Earth and Space Science
  • Earth's Place in the Universe

    Students look at the sky to find patterns: the sun rises and sets each day, the moon changes shape over weeks, and seasons shift across the year. These are the first clues about where Earth sits in space.

  • Earth's Systems

    Students learn that land, water, air, and living things all exist on Earth and affect one another. A rainstorm filling a puddle, or a tree growing in soil, shows how these parts of Earth work together.

  • Earth and Human Activity

    Students look at how people change the land, water, and air around them, and what happens when storms, floods, or other natural events affect where people live.

Engineering, Technology, and Applications of Science
  • Engineering Design

    Students look at a problem, think of ways to fix it, and try out their ideas. After testing, they change their design to make it work better.

  • Links Among Engineering, Technology, and Society

    Students look at everyday objects like bridges, phones, and water pipes to see how people build things to solve problems, and how those inventions change the way people live.

No state assessments at this grade
Students take their next one in Grade 4.
National Monitoring

NAEP (National Assessment of Educational Progress)

Federally administered sample-based assessment in reading, mathematics, science, and writing. NAEP results inform state-by-state comparisons rather than individual student or school accountability.

When given:
biennial in winter
Frequency:
every two years
Official source
Common Questions
  • What does kindergarten science actually look like?

    Science this year is mostly noticing, asking, and trying. Students watch the weather, push and pull objects to see what moves, sort leaves and rocks, and talk about what living things need. Big words are not the point. Curiosity is.

  • How can I help with science at home?

    Go outside and ask questions together. What do you hear? Why is that puddle smaller today? Where is the sun now? Five minutes of wondering, plus a guess and a quick check, is a full science lesson at this age.

  • Does a kindergartener need to memorize science facts?

    No. Memorizing planets or body parts is not the goal. Students should be able to describe what they saw, make a simple guess about why, and try a small test, like dropping two different objects to see which lands first.

  • How should I sequence science across the year?

    A common path is weather and seasons in fall, pushes and pulls in winter, plants and animals in spring, and a short design challenge near the end. Repeat the same practices in each unit so students get used to asking, testing, and explaining.

  • What does mastery look like by June?

    By the end of the year, students can ask a question about something they noticed, plan a quick way to find out, and share what happened in words or a drawing. They can also describe weather patterns, sort living and nonliving things, and explain that pushes and pulls make things move.

  • Which science skills usually need the most reteaching?

    Two come up every year. Telling the difference between a guess and what actually happened, and drawing a picture that shows evidence instead of decoration. Build in short routines where students label their drawings with what they saw, not what they imagined.

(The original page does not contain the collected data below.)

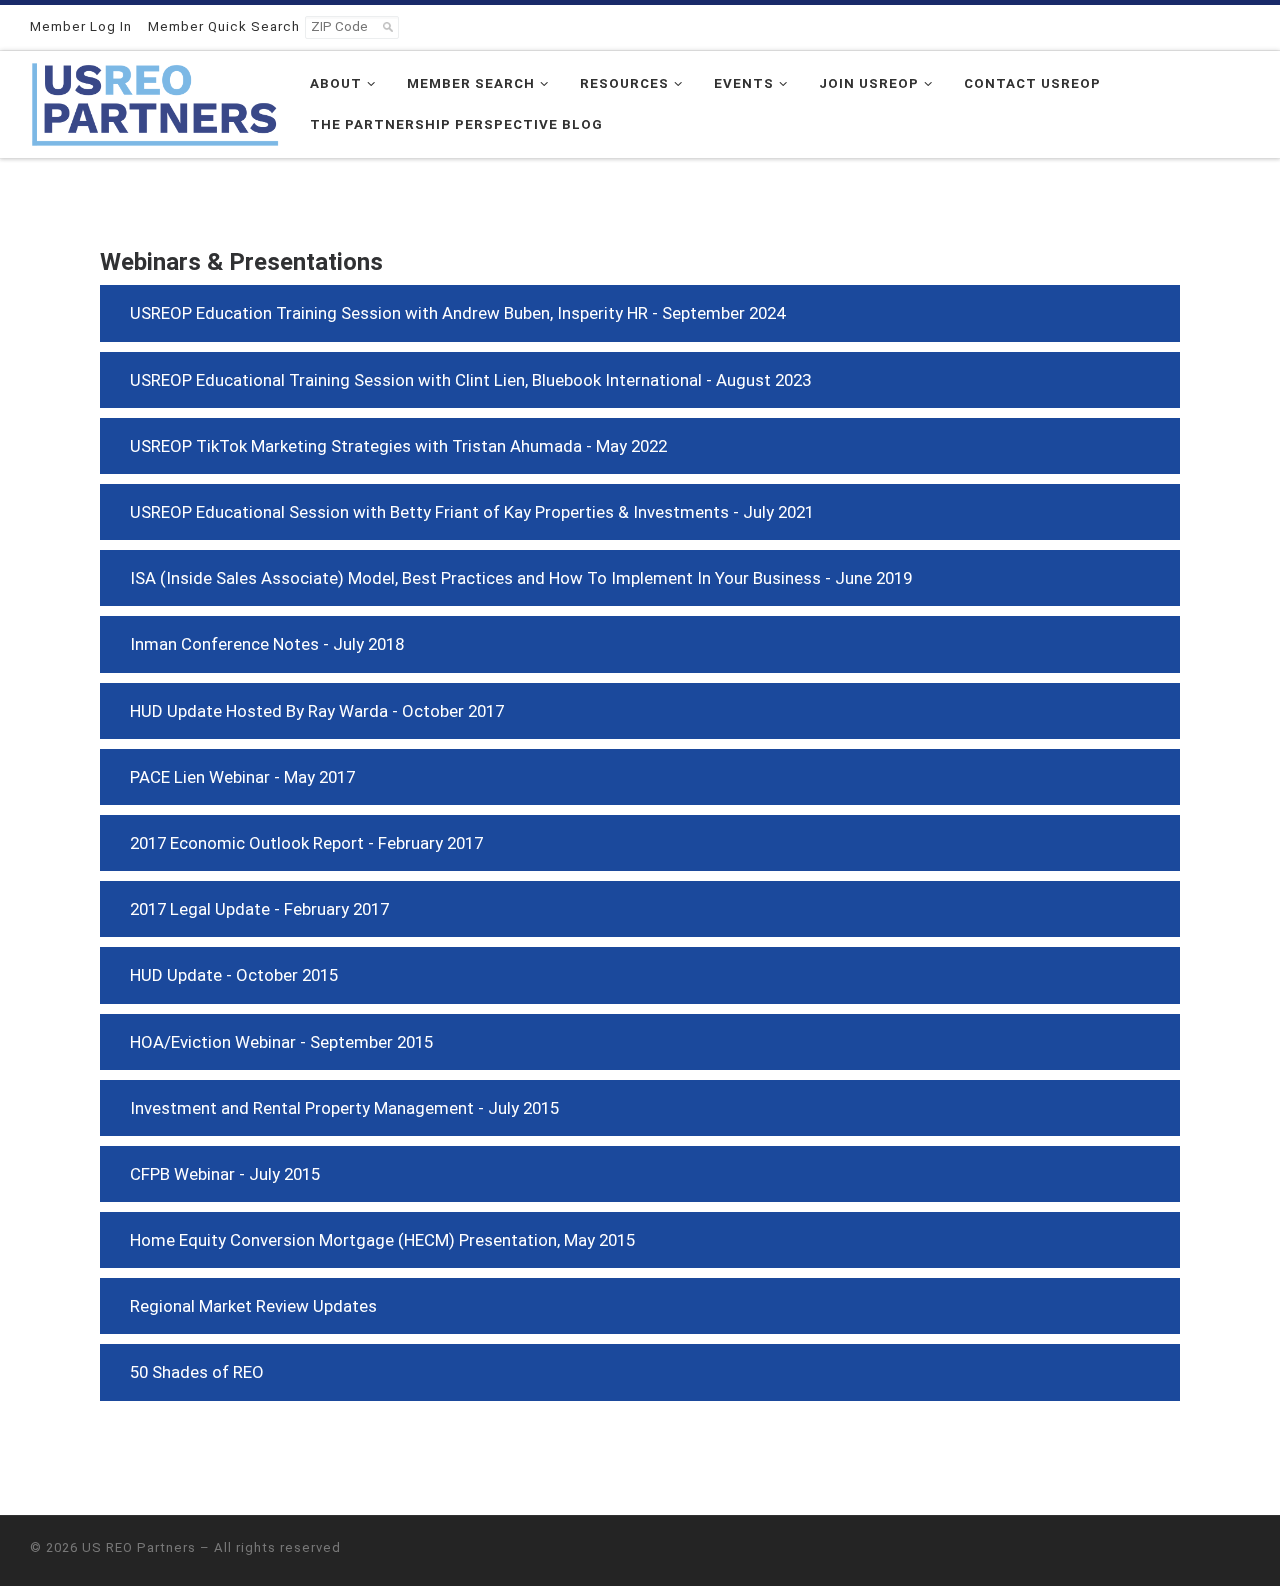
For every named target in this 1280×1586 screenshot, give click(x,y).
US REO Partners (139, 1547)
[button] (640, 313)
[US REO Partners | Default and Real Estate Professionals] (155, 101)
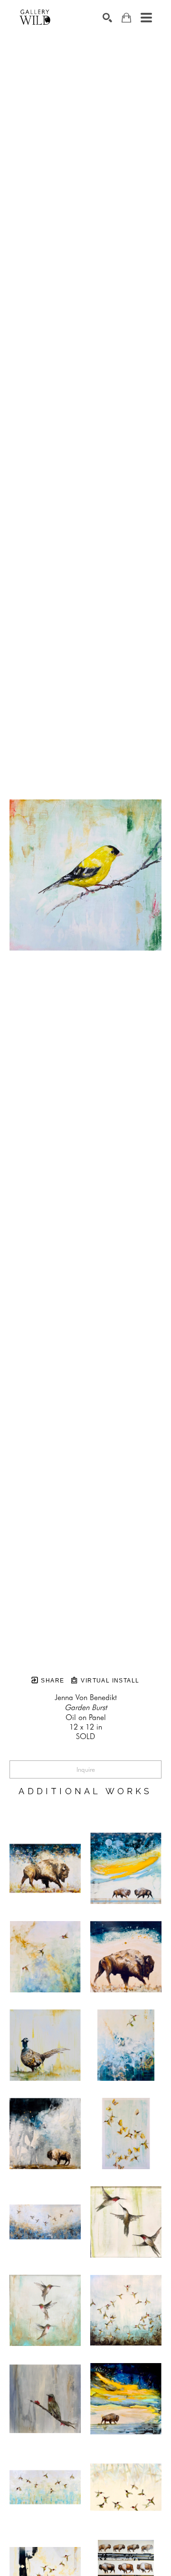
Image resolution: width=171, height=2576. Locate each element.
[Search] (107, 17)
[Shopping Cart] (126, 17)
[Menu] (146, 17)
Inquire (85, 1769)
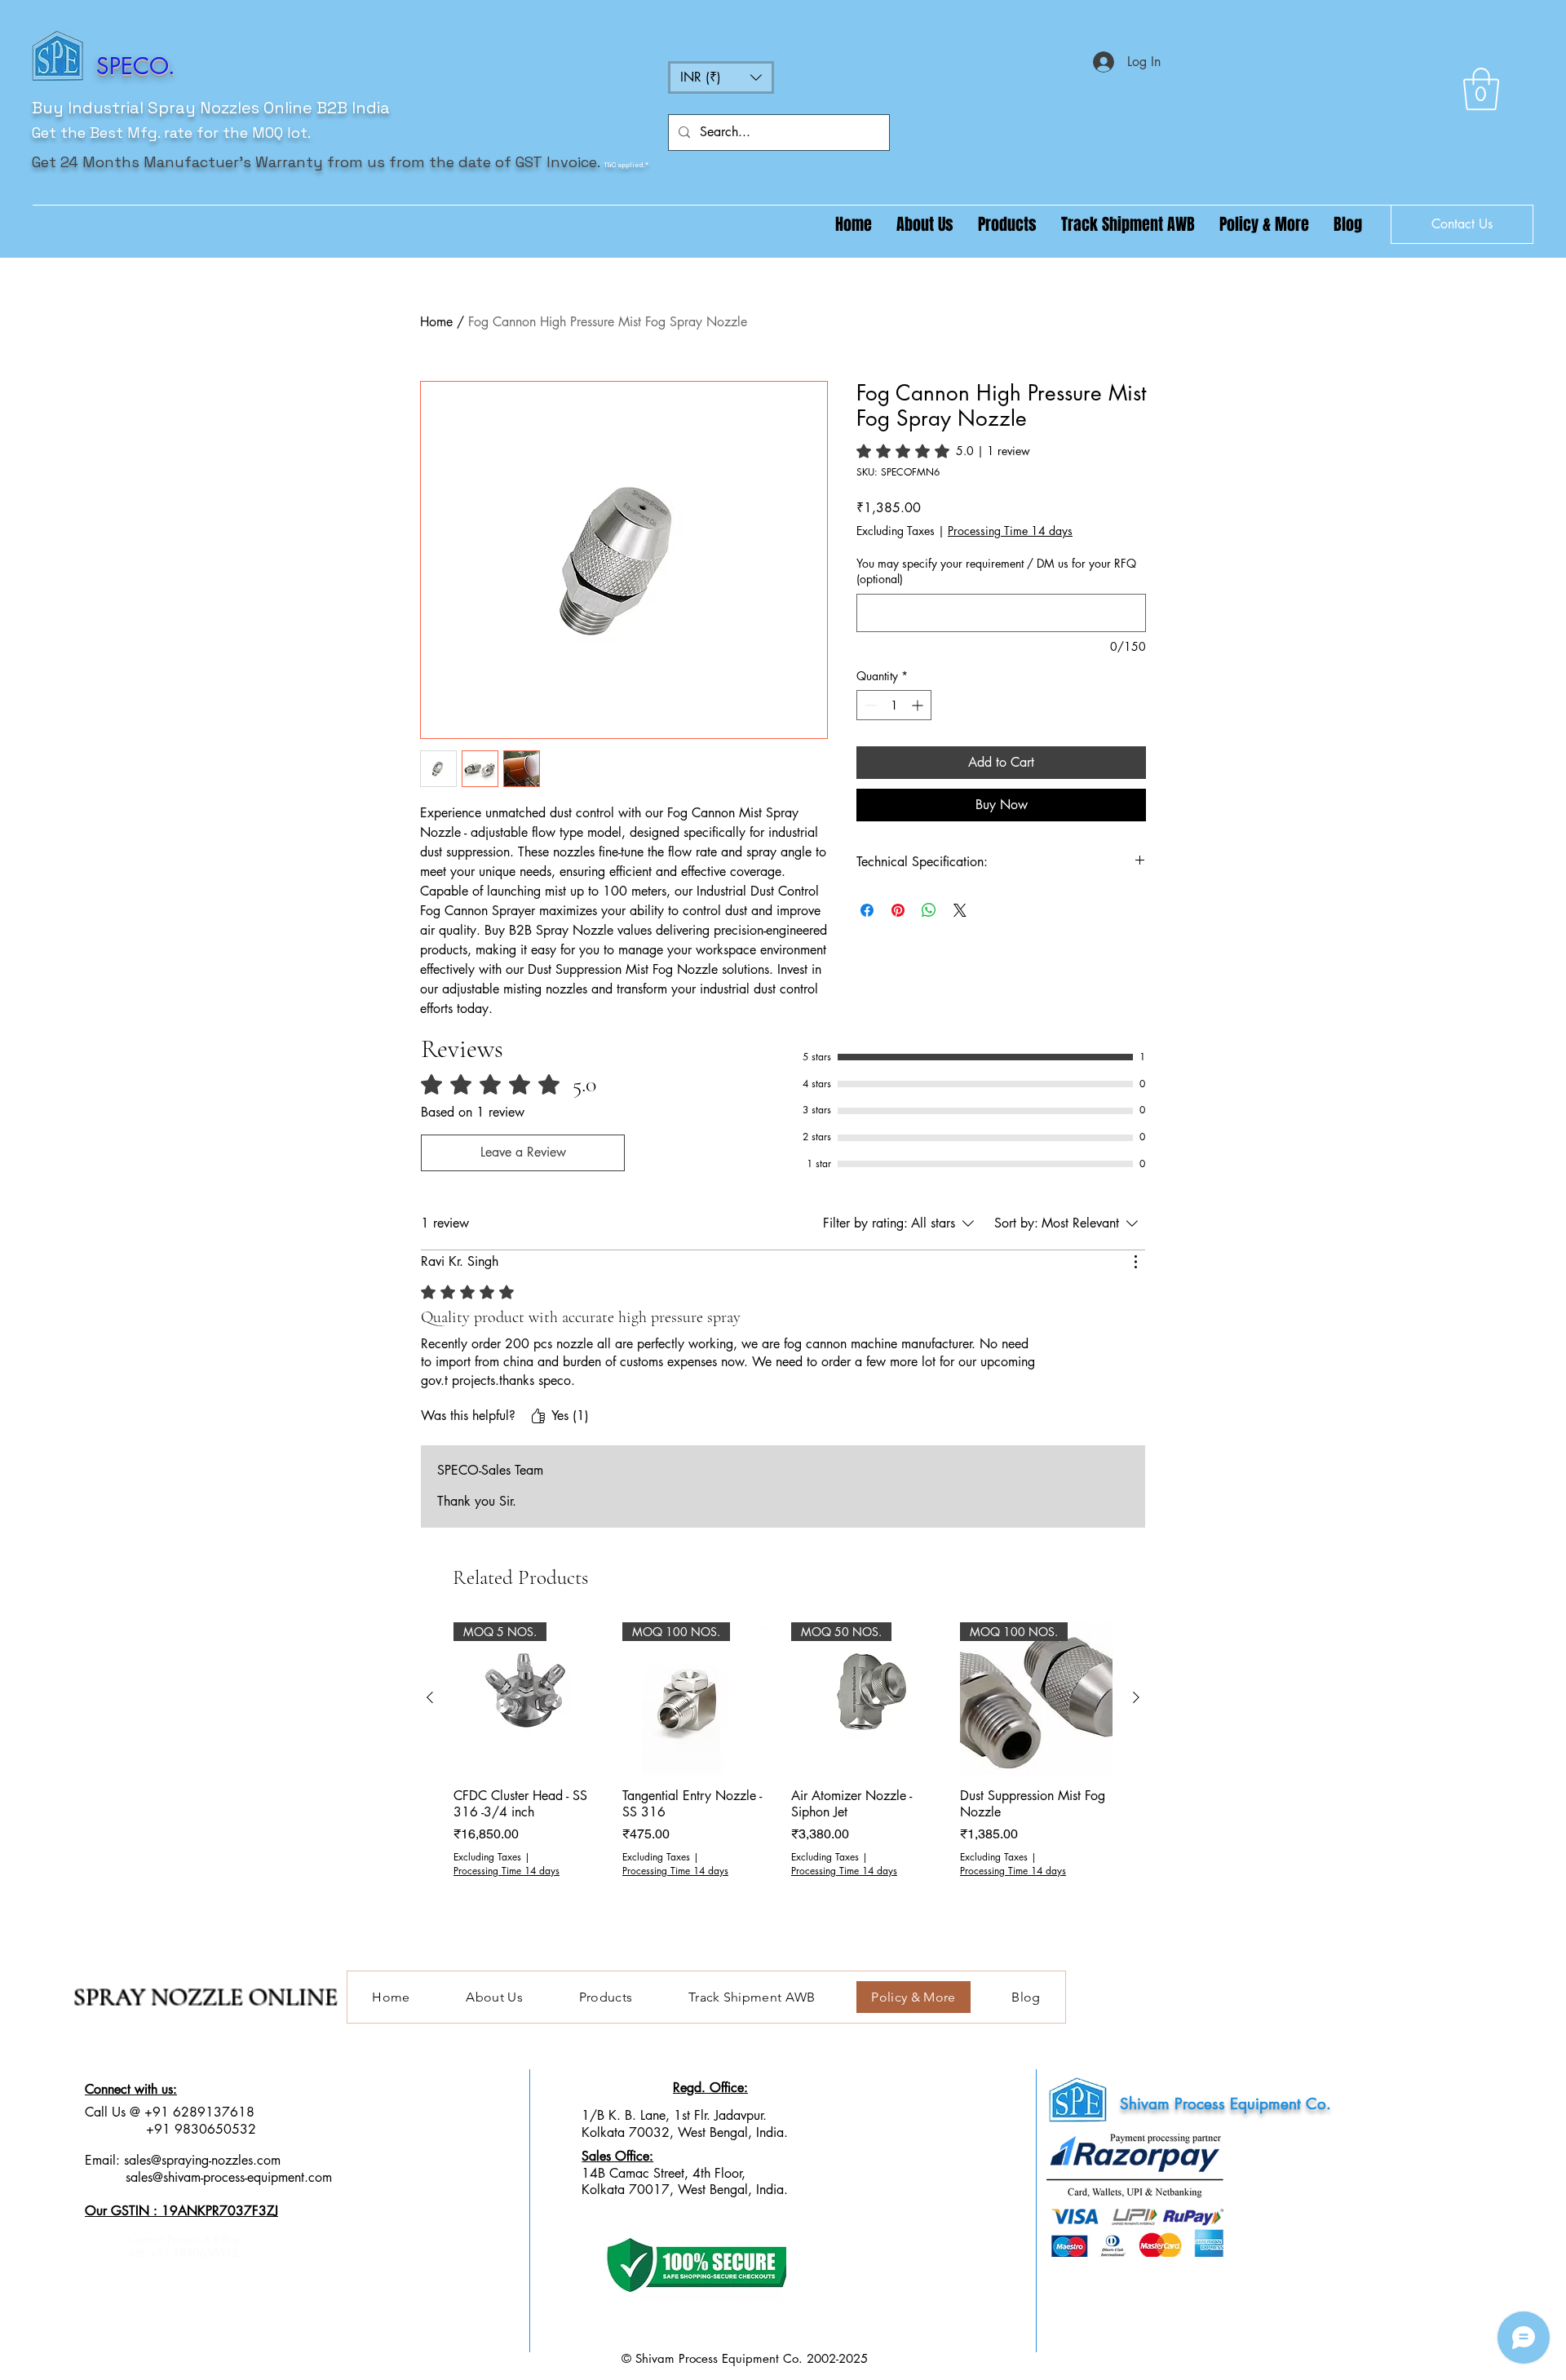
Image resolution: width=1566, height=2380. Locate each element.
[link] (943, 451)
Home (436, 321)
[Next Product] (1136, 1697)
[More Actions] (1135, 1262)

  • My child says science is just drawing. Is that okay?

    Yes. Drawing is how kindergarteners record what they notice, the way older students use writing. Ask them to point to one part of the picture and tell you what it shows. That is reading their data.

  • How do I know if a child is ready for first grade science?

    Look for three habits: asking a real question about something they saw, trying a small test instead of just guessing, and using a drawing or a few words to share what happened. The content will keep growing. These habits are what carry forward.